Background information
- Genres: Indie pop
- Occupation: Singer-songwriter
- Instrument: Vocals
- Years active: 2012–present
- Labels: Semper Augustus Records
- Website: lenafayre.com

= Lena Fayre =

American singer-songwriter

Lena Fayre, (pronounced "Lay-nah Fair") is an American singer-songwriter from Los Angeles, California.

==Career==
Fayre released her debut single, "Belong to You", in December 2012. Weeks later, she issued a video for the song and won Best Music Video at the 2013 Williamsburg International Film Festival.

In June 2013, Fayre published a five-track self-titled EP that included "Belong to You". A few weeks later, she uploaded a music video for another song from her EP, titled "Jukebox Love". In August 2013, the Unsigned Only Music Competition announced that Fayre finished second in the Teen category of its 2013 edition, with her song "Silver", also from the same EP. In November 2013, Fayre released a video for yet another song off her EP, titled "Love Burning Alive". The album also caught the attention of the music press, with Rolling Stone magazine featuring her in a February 2014 online article headlined "10 New Artists You Need to Know".

In July 2014, Fayre issued a single titled "I Am Not a Man", which was included on her debut album, titled Oko, released in August 2014. To promote Oko, Fayre performed at venues throughout Southern California in 2014, impressing music bloggers. In September 2014, Fayre released a music video for "I Am Not a Man". In November 2014, she uploaded a video with an acoustic version of one of the songs from Oko, titled "Start a War". Months later, she released a video for a third song from the album, called "Everybody's In".

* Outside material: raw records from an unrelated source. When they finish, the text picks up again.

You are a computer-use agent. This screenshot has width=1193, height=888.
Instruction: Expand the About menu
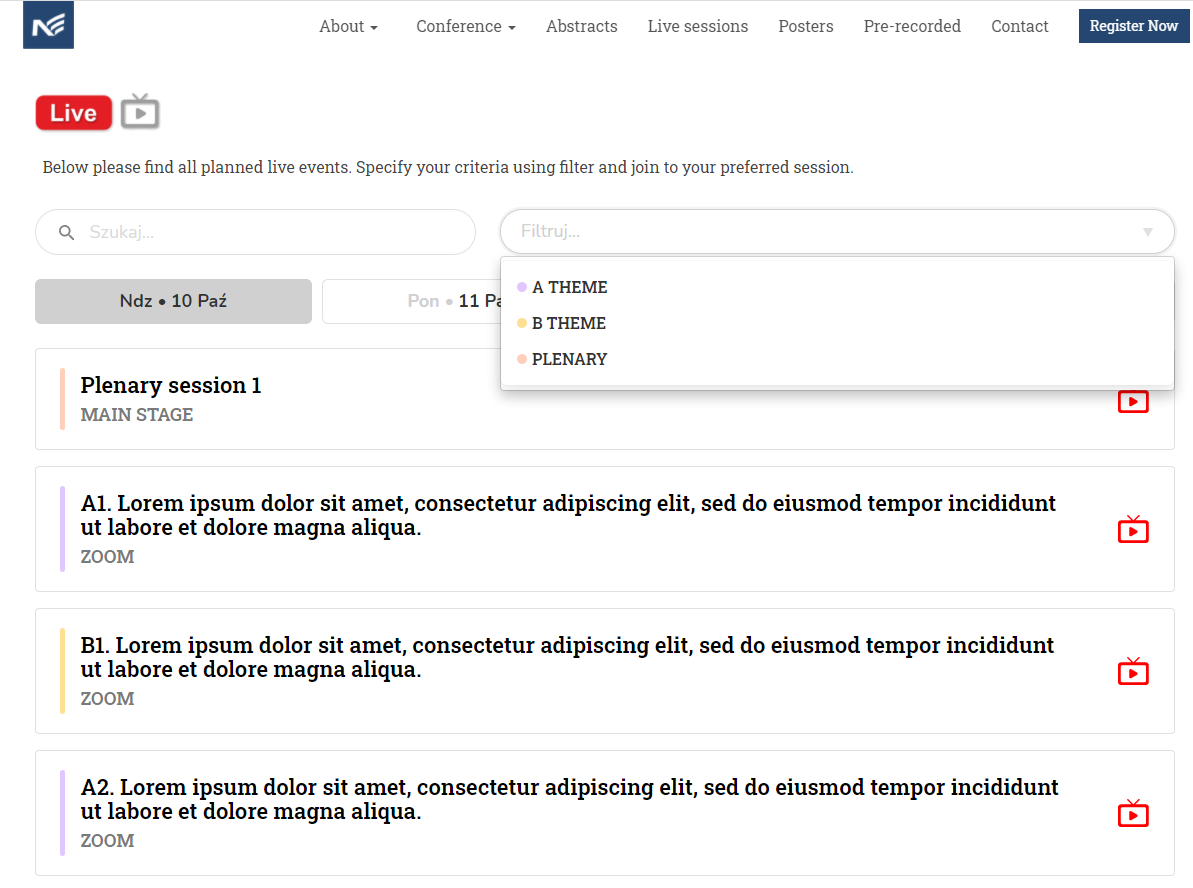[348, 27]
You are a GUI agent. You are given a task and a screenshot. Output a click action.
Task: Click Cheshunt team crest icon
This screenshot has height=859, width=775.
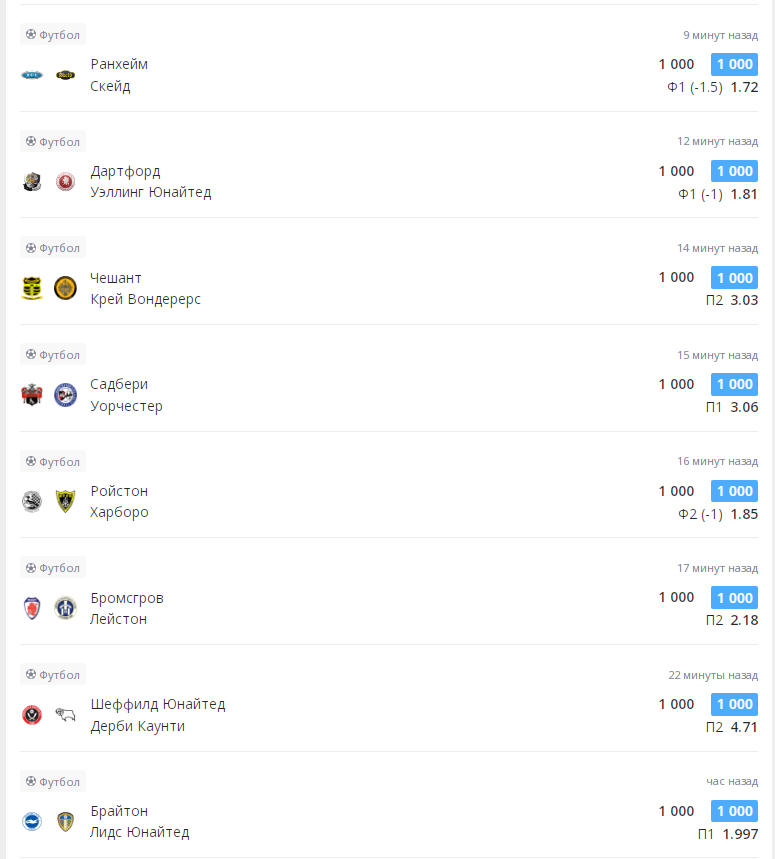(x=32, y=288)
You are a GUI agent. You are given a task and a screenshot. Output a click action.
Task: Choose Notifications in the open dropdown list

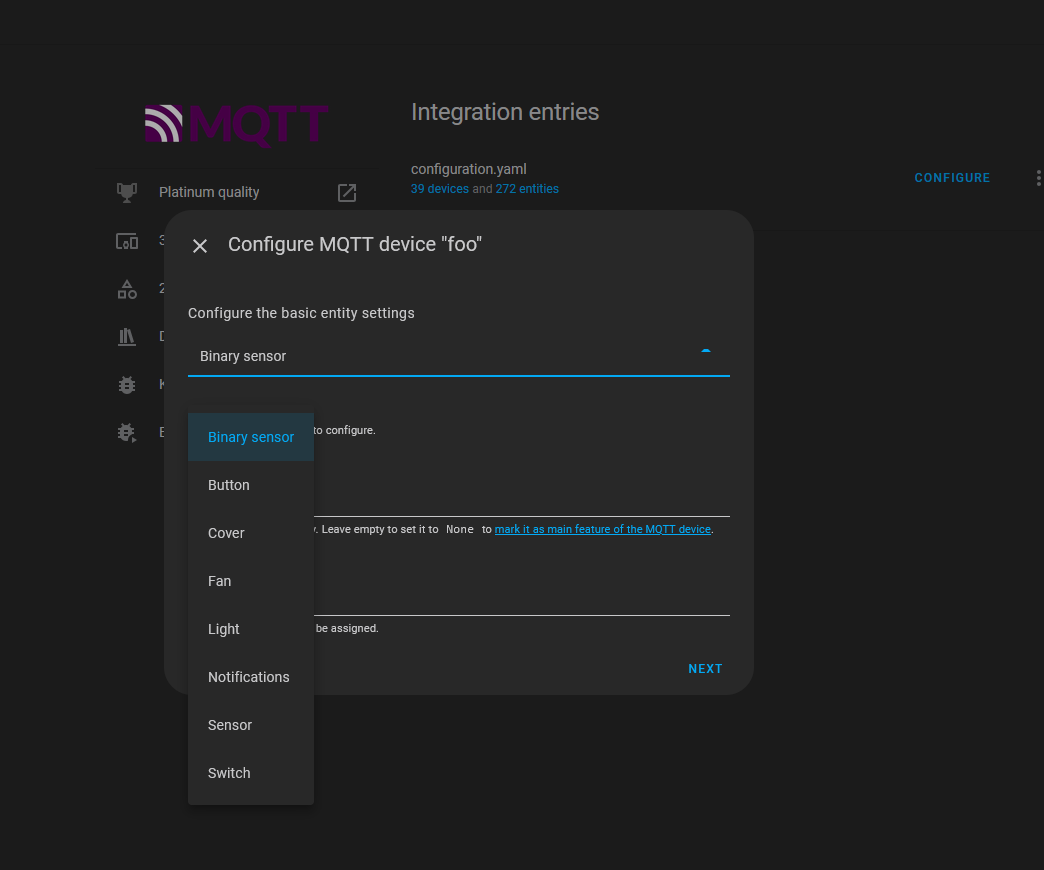point(248,677)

Fayre published a single titled "This World" in February 2015. Spotify included it in a curated playlist titled Women of Indie & Alternative, and the song was also featured in an episode of the CW network show The Vampire Diaries. Almost concurrently, Fayre released a video for "This World".

In May 2015, the American Society of Composers, Authors and Publishers (ASCAP) announced that Fayre was a winner of their 2015 "I Create Music" EXPO Opportunity in Los Angeles.

In April 2015, Fayre performed live at SXSW in Austin, Texas, for Daytrotter. On May 20, 2015, Noisey, a website owned by VICE, premiered "Do You Like That?", a track from Fayre's EP Is There Only One?, and announced that the EP would be released in late July 2015. On June 15, 2015, SPIN premiered a second track from the album, titled "Colors of Leaving".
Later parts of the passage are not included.